What you will do - Beginning with the line that holds "This screenshot has width=1366, height=768.", set down each line of the data below through the very last, exactly as given, and nothing beyond that.

Records to process -
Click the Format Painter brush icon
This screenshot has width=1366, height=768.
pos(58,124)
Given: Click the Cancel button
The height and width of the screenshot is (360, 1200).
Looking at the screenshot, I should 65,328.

Problem solution -
This screenshot has width=1366, height=768.
pos(58,124)
Given: Click the Cancel button
The height and width of the screenshot is (360, 1200).
Looking at the screenshot, I should 65,328.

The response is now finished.